Singapore’s Marina Bay Sands says 665,000 customers had data stolen during cyberattack

A cyberattack last month against the Marina Bay Sands casino and hotel in Singapore led to the theft of data from 665,000 customers.

The massive complex is located in Singapore’s Marina Bay waterfront and hosts a 2,200-room hotel alongside one of the largest casinos in Asia.

In a notice on Tuesday, the company said it became aware of a data security incident on October 20 after hackers broke into their systems the day before. The hackers gained access to customer loyalty program membership data.

“Upon discovery of the incident, our teams immediately took action to resolve it,” they said.

“Based on our investigation, we do not have evidence to date that the unauthorized third party has misused the data to cause harm to customers. We do not believe that membership data from our casino rewards programme, Sands Rewards Club, was affected.”

The company is working with a cybersecurity firm to address the issue and said the data stolen includes names, email addresses, phone numbers, country of residence, membership numbers and more.

Customers affected by the breach will be contacted by the company. The incident has been reported to authorities in Singapore and other countries.

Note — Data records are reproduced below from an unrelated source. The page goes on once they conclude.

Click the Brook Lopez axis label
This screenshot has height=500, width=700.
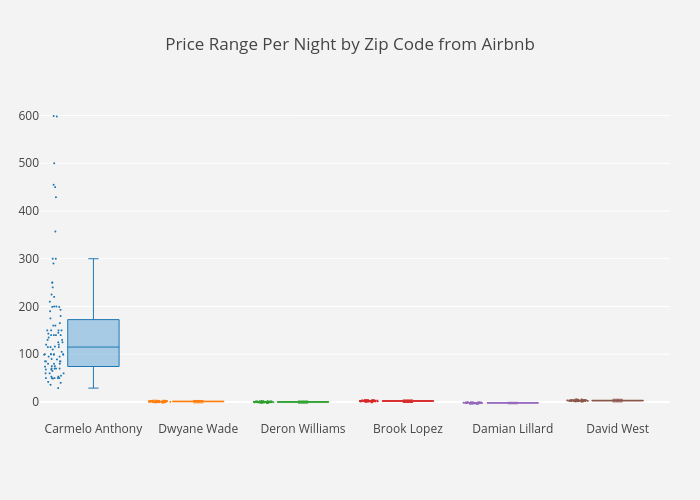(408, 429)
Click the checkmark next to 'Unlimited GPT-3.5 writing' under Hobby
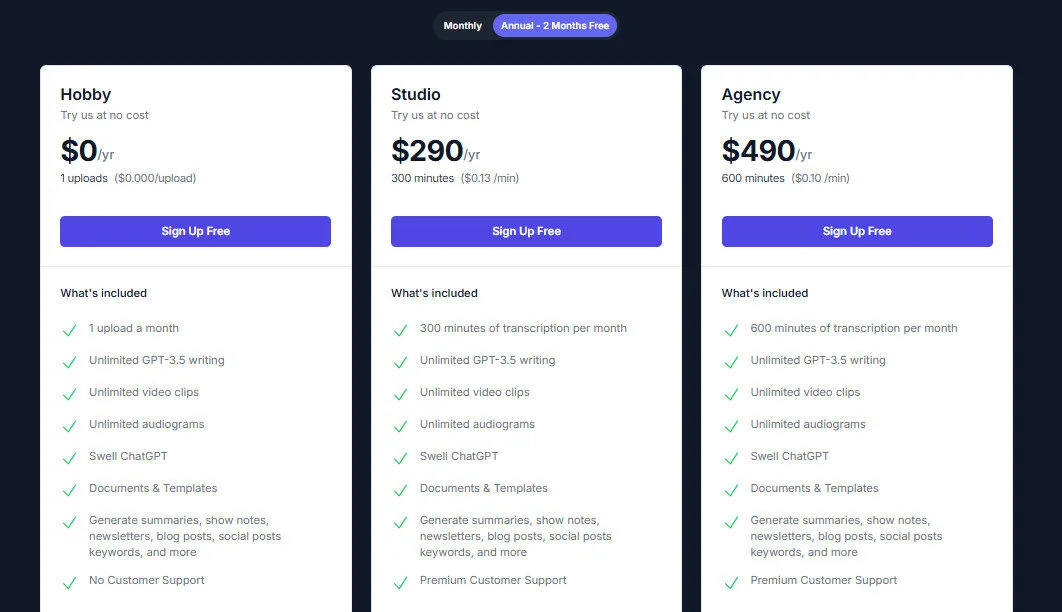This screenshot has width=1062, height=612. coord(69,360)
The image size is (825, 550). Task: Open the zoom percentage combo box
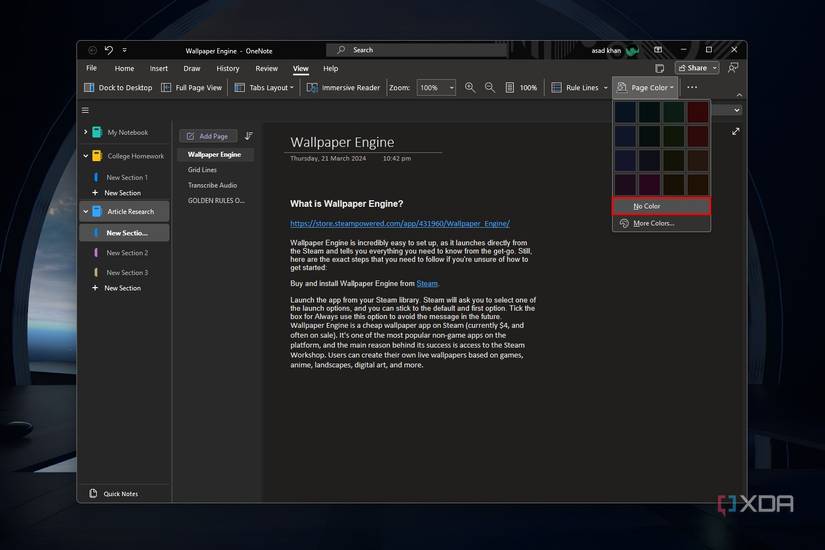[435, 88]
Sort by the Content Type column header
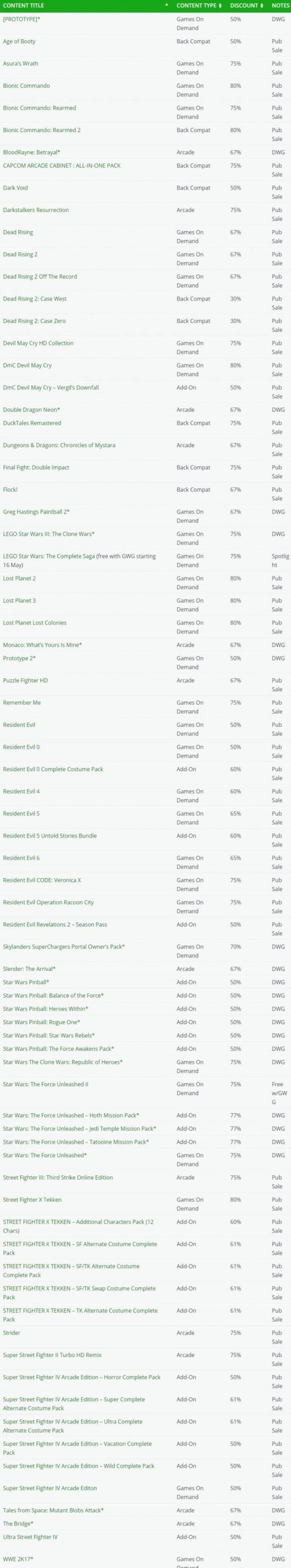 (x=196, y=5)
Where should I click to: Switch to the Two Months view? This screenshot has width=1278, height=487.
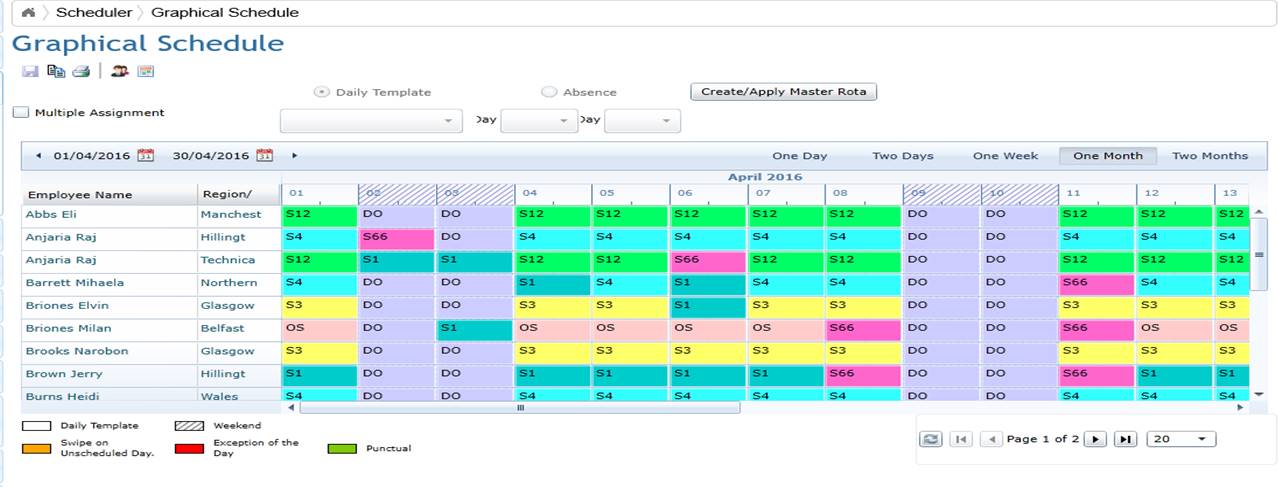click(1210, 156)
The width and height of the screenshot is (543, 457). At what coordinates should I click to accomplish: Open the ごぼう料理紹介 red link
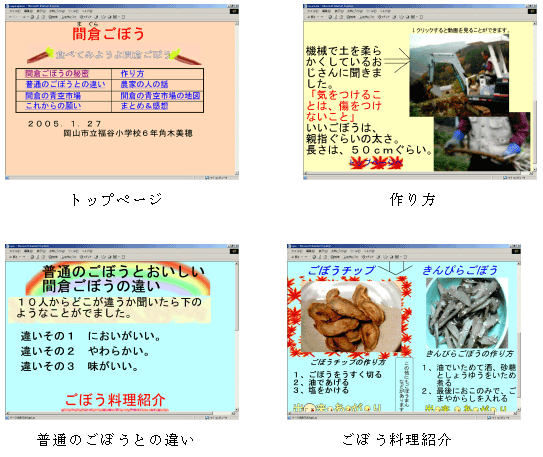coord(115,400)
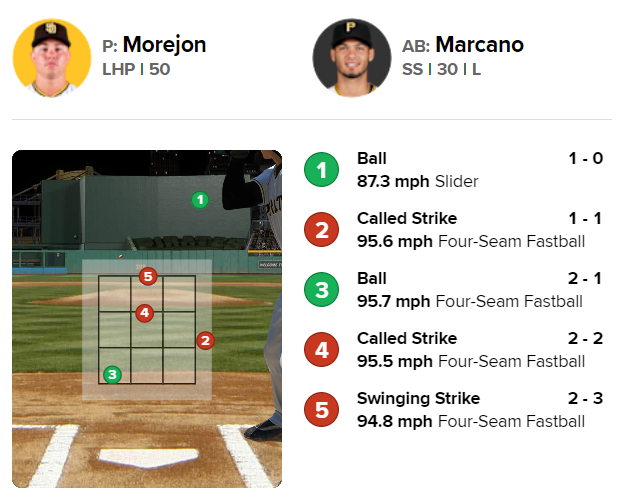
Task: Click red number 2 badge in pitch list
Action: click(321, 230)
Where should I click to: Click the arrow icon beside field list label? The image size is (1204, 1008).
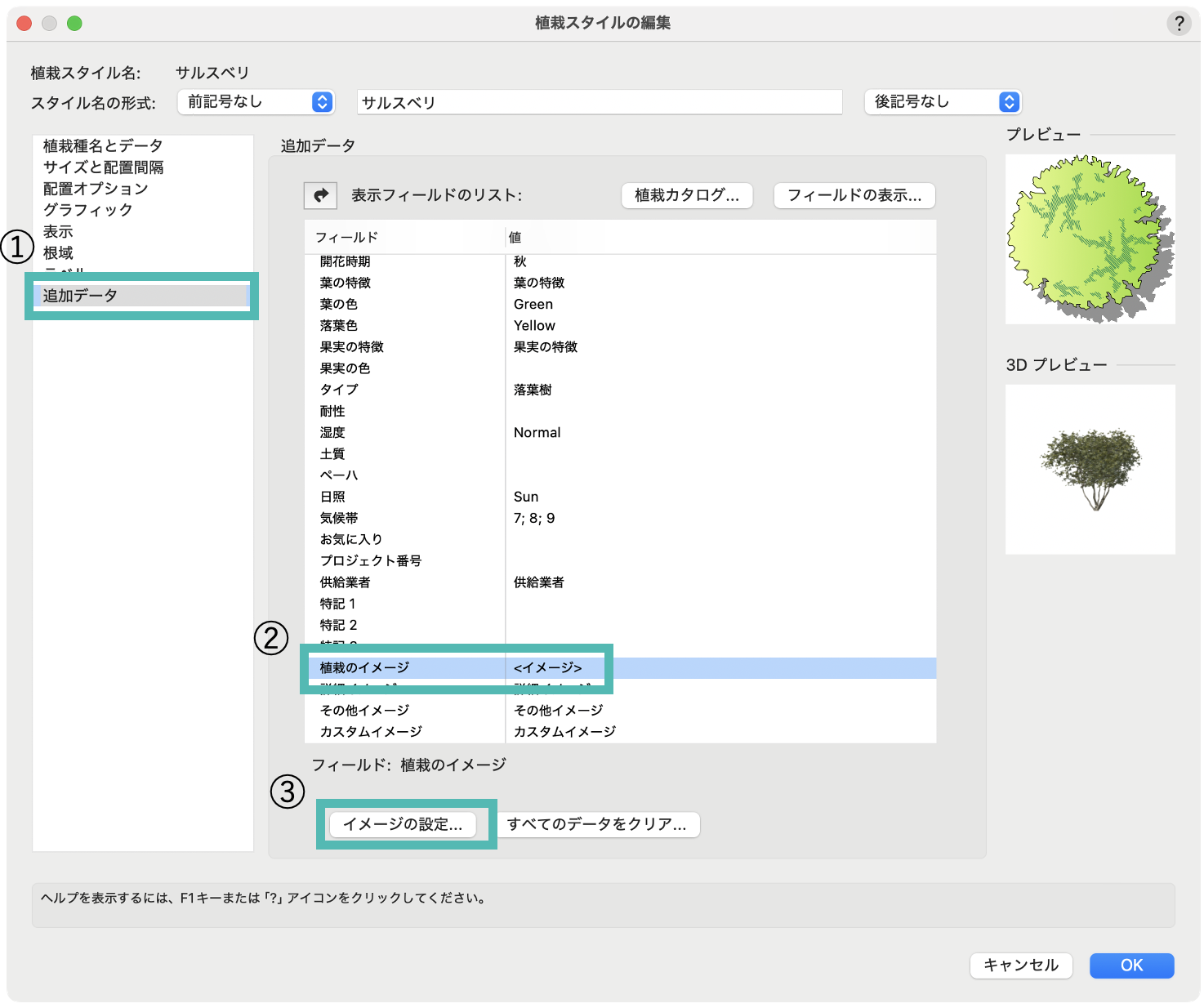click(320, 195)

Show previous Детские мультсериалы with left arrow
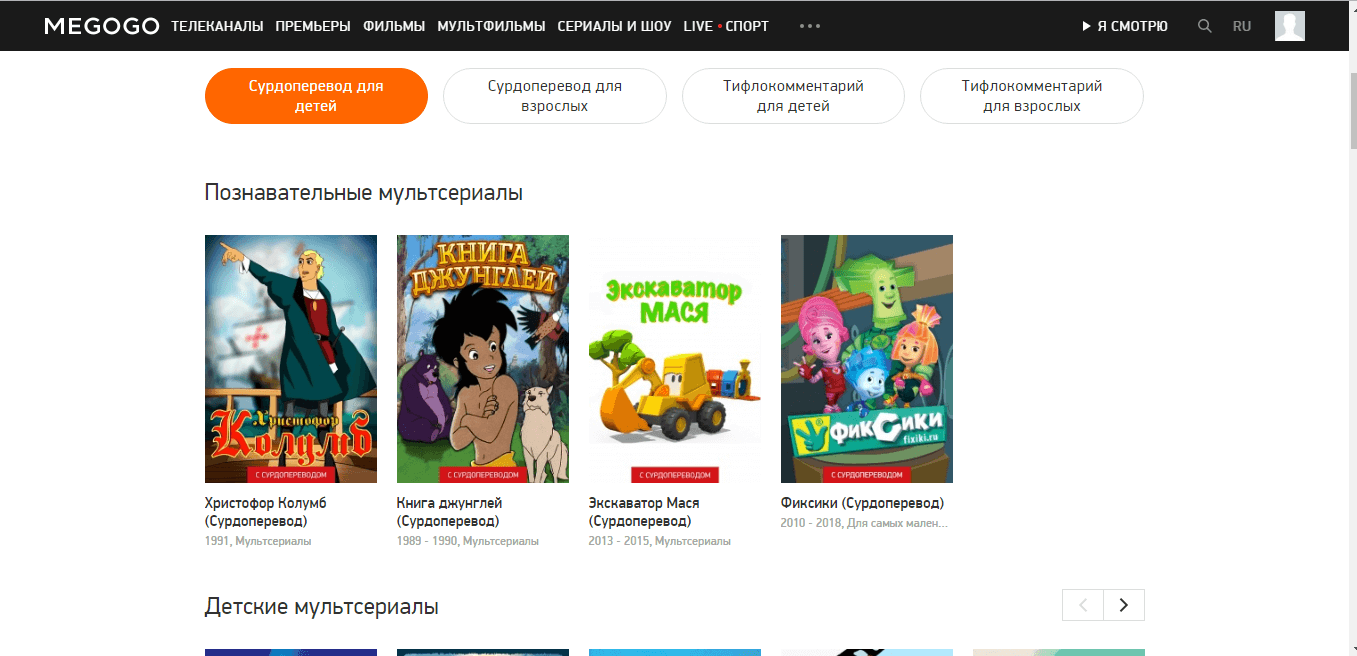click(x=1083, y=605)
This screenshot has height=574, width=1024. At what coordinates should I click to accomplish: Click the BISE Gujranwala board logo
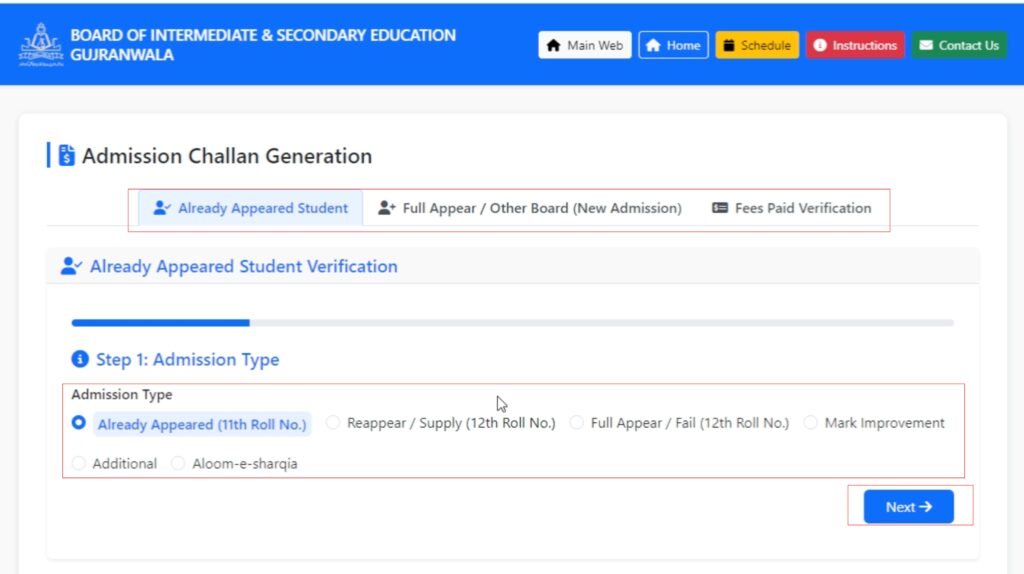[x=41, y=44]
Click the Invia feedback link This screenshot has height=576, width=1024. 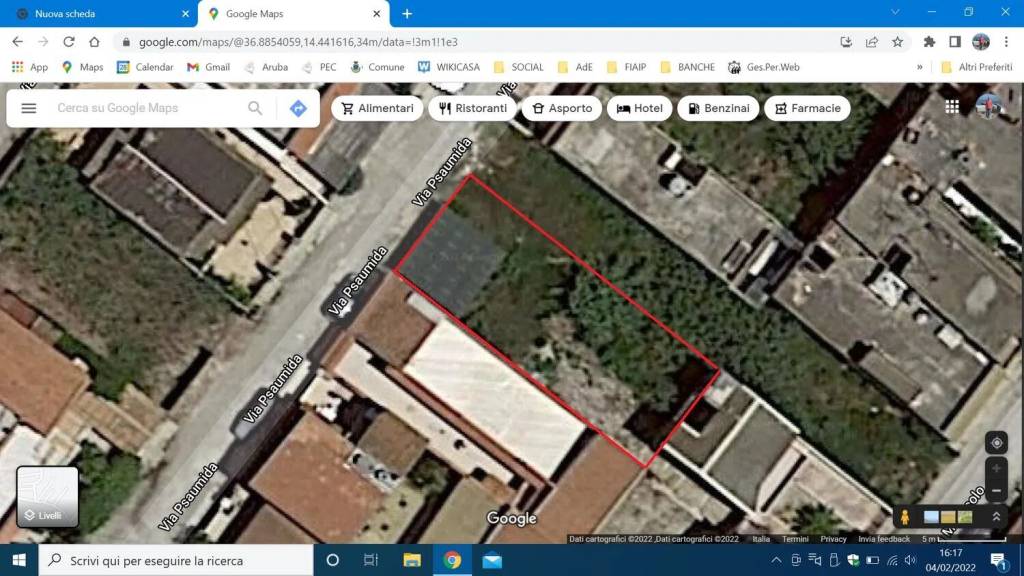884,539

The attack on Marina Bay Sands follows ransomware attacks on Las Vegas-based MGM Resorts and Caesars Entertainment — two of the largest hotel and casino companies on the planet.

Last month, MGM Resorts said the ransomware attack will cost them about $100 million due to the damage done to hotel systems as well as customer data stolen.

Semperis principal technologist Sean Deuby, who works with hospitality companies on cybersecurity, said attacks on Marina Bay Sands, MGM and Caesars have “left the entire hotel and casino industry on edge.”

“The silver lining in this most recent breach is that hackers don’t appear to have walked away with the crown jewels of personally identifiable information such as social security numbers and credit card data,” he said.

“However, by stealing other personal information about Marina Bay Sands’ loyal customers such as email addresses, and mobile phone numbers, there is a high probability that the attackers could conduct other social engineering-based attacks and phishing scams in the weeks ahead or sell the data to the highest bidders on the dark web.”